Managed vs External Tables
Managed tables: Databricks manages both the metadata AND the data files. Data is stored in the catalog's managed storage location. External tables: Databricks manages only the metadata. Data files are stored in a customer-managed cloud storage location. Critical difference: Dropping a managed table deletes the data.

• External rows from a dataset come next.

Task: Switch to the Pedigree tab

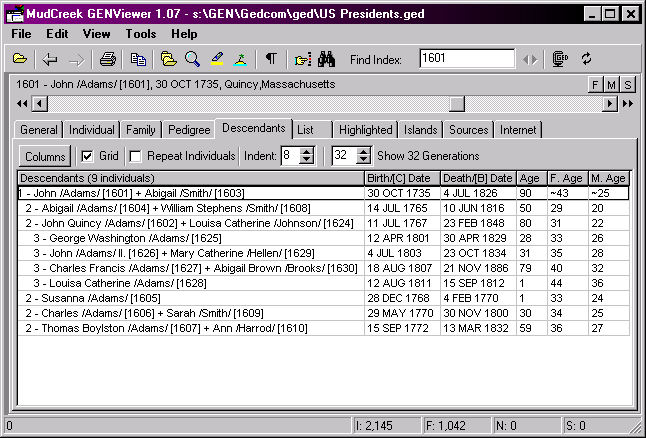Action: pyautogui.click(x=189, y=130)
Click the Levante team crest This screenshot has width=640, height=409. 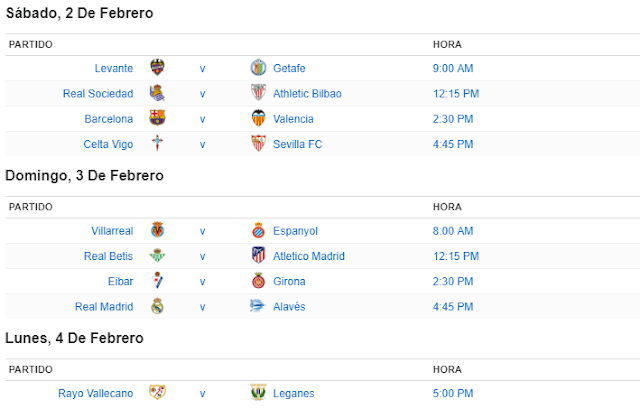point(157,67)
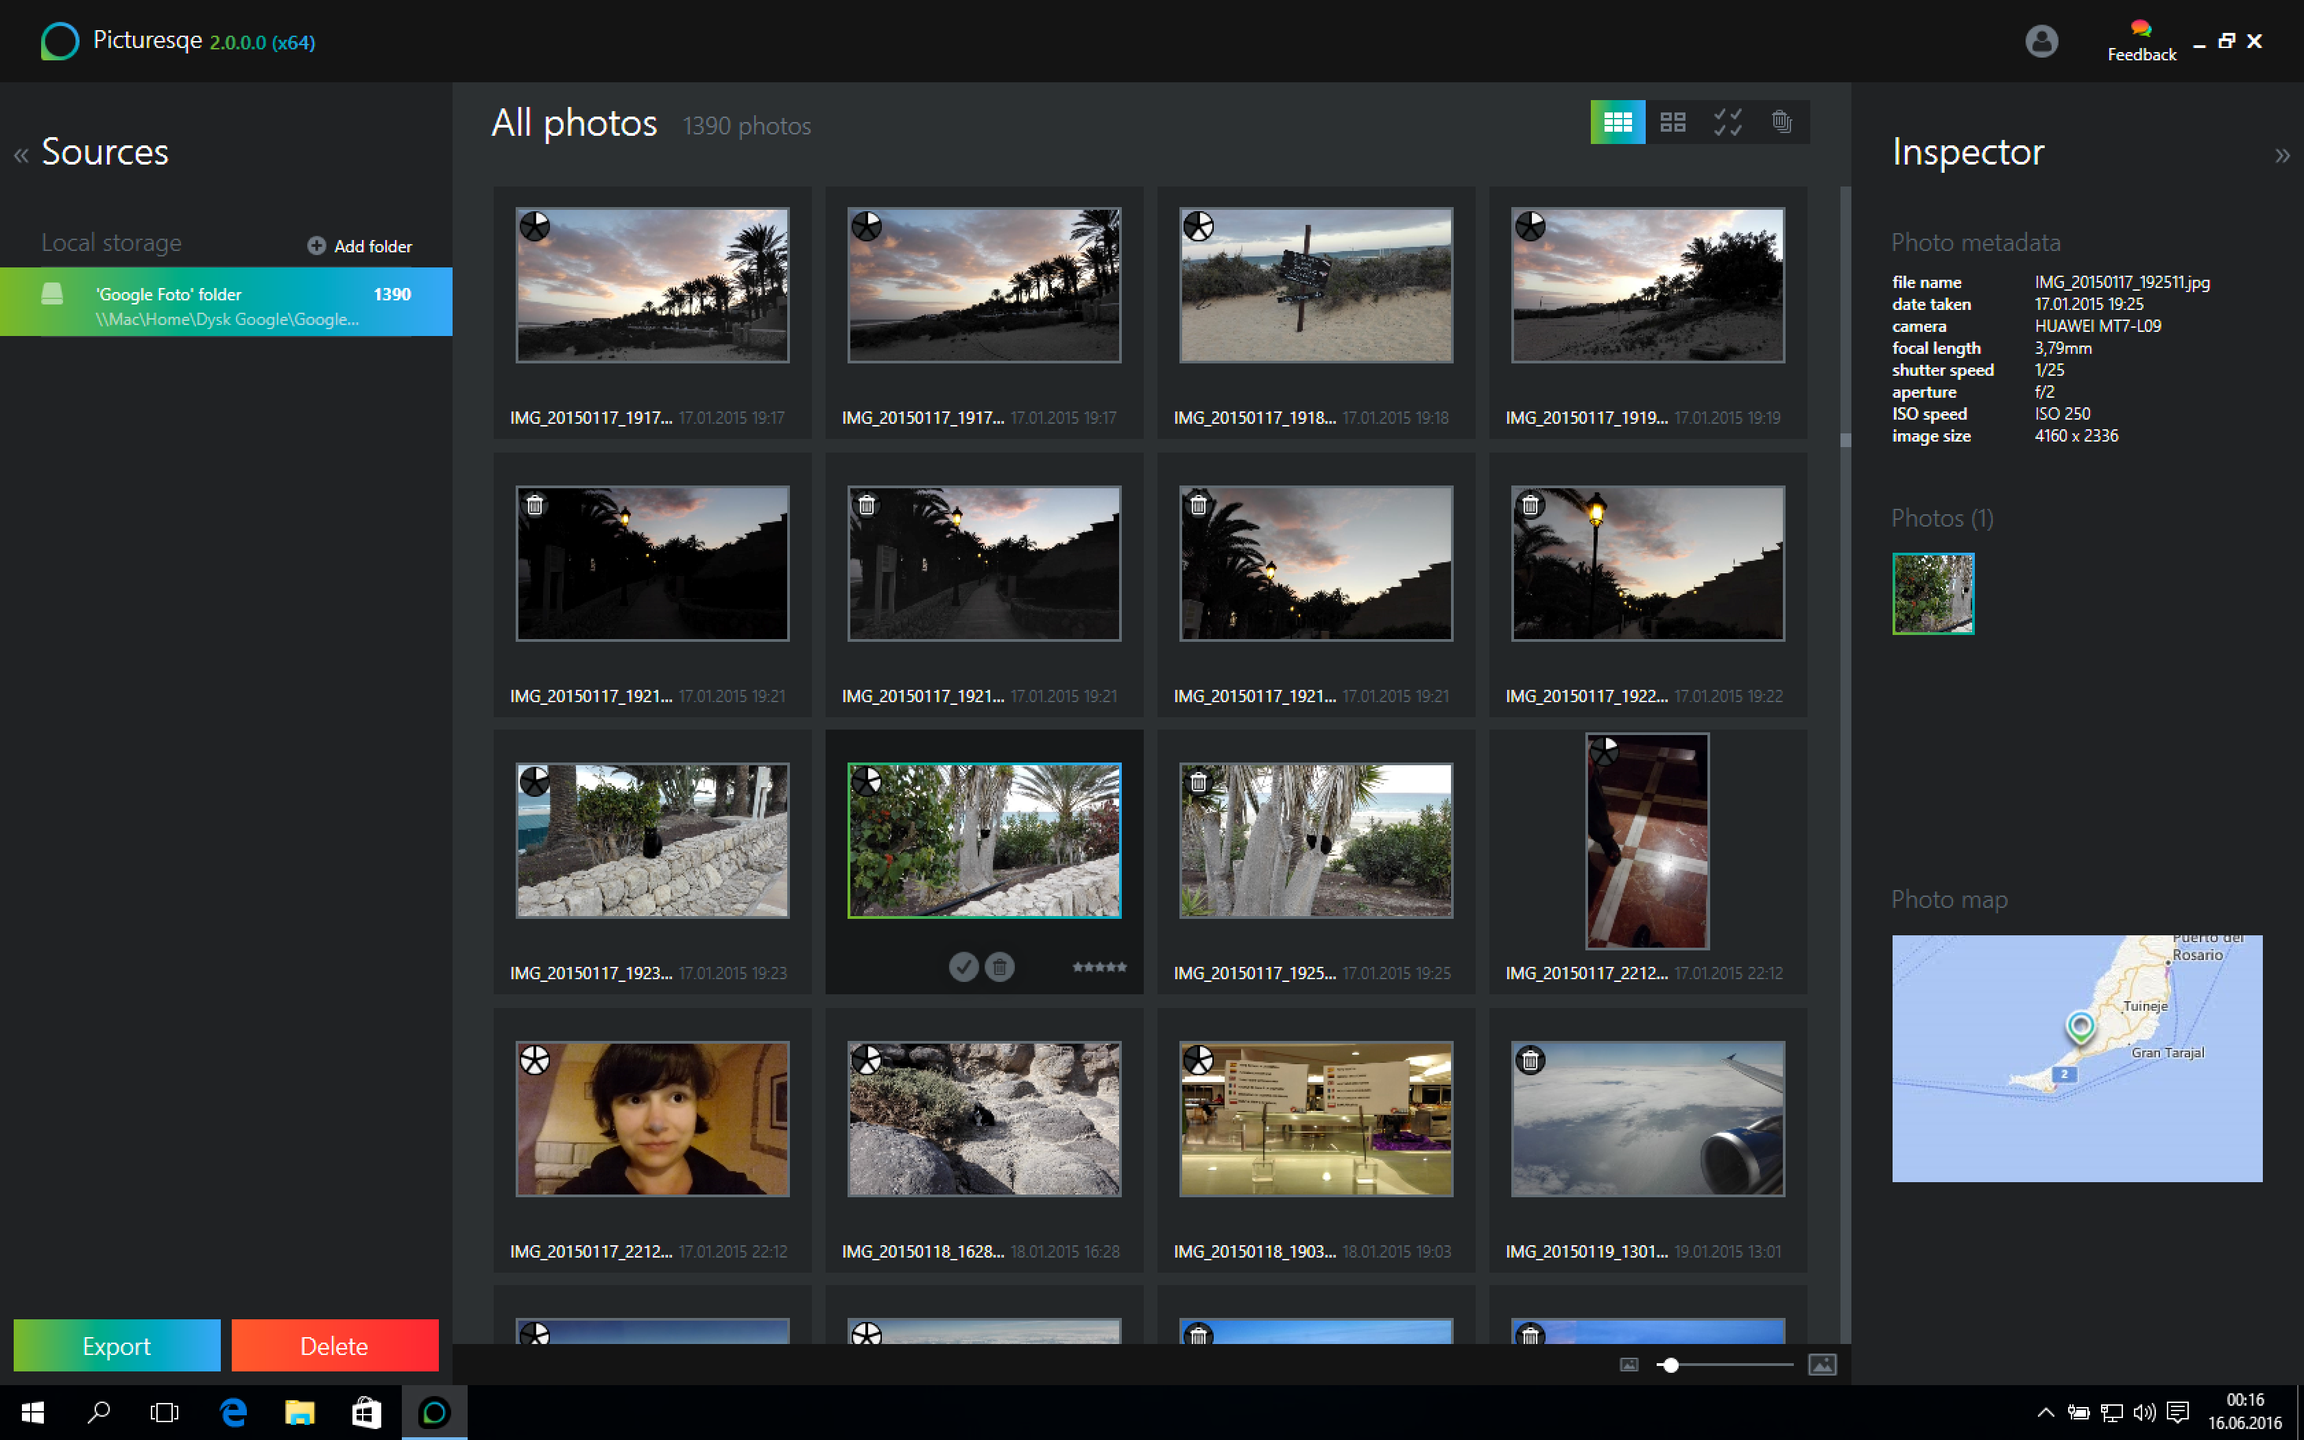Select the 'Google Foto' folder source
Viewport: 2304px width, 1440px height.
point(226,302)
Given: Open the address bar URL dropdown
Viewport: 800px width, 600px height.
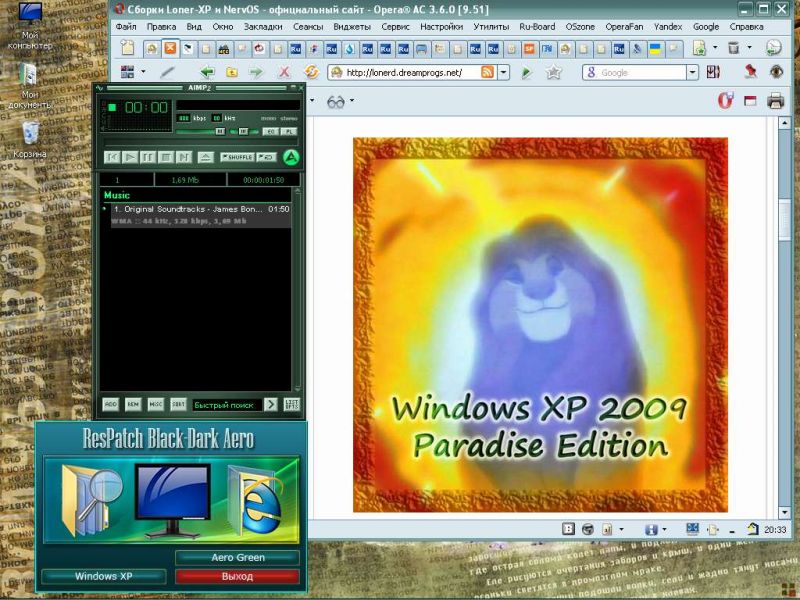Looking at the screenshot, I should point(503,72).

Dropping an external table only removes the metadata — the data files remain.
-- Managed table (default)
CREATE TABLE catalog.schema.managed_table (
id INT, name STRING
);
-- External table
CREATE TABLE catalog.schema.external_table (
id INT, name STRING
)
LOCATION 's3://my-bucket/external/data';
-- Convert external to managed
ALTER TABLE catalog.schema.external_table
SET TBLPROPERTIES ('delta.columnMapping.mode' = 'name');Access Controls
Unity Catalog uses SQL-based access controls: - GRANT: Give privileges to users, groups, or service principals - REVOKE: Remove privileges - DENY: Explicitly deny access (overrides GRANT) Common privileges: SELECT, MODIFY, CREATE TABLE, USAGE, ALL PRIVILEGES Hierarchy: To access a table, you need USAGE on the catalog, USAGE on the schema, and the specific privilege (e.g., SELECT) on the table.
-- Grant schema access
GRANT USAGE ON SCHEMA catalog.schema TO `data_analysts`;
-- Grant table read access
GRANT SELECT ON TABLE catalog.schema.my_table TO `data_analysts`;
-- Grant all privileges
GRANT ALL PRIVILEGES ON TABLE catalog.schema.my_table TO `data_engineers`;
-- Revoke access
REVOKE SELECT ON TABLE catalog.schema.my_table FROM `intern_group`;Row-Level Security and Column Masking
Unity Catalog supports fine-grained security: - Row-level security: Filter rows based on the querying user's identity or group membership - Column masking: Replace sensitive column values with masked data for unauthorized users - ABAC policies: Attribute-based access control for centralized row and column filtering These features allow different users to see different subsets of the same table without creating separate views.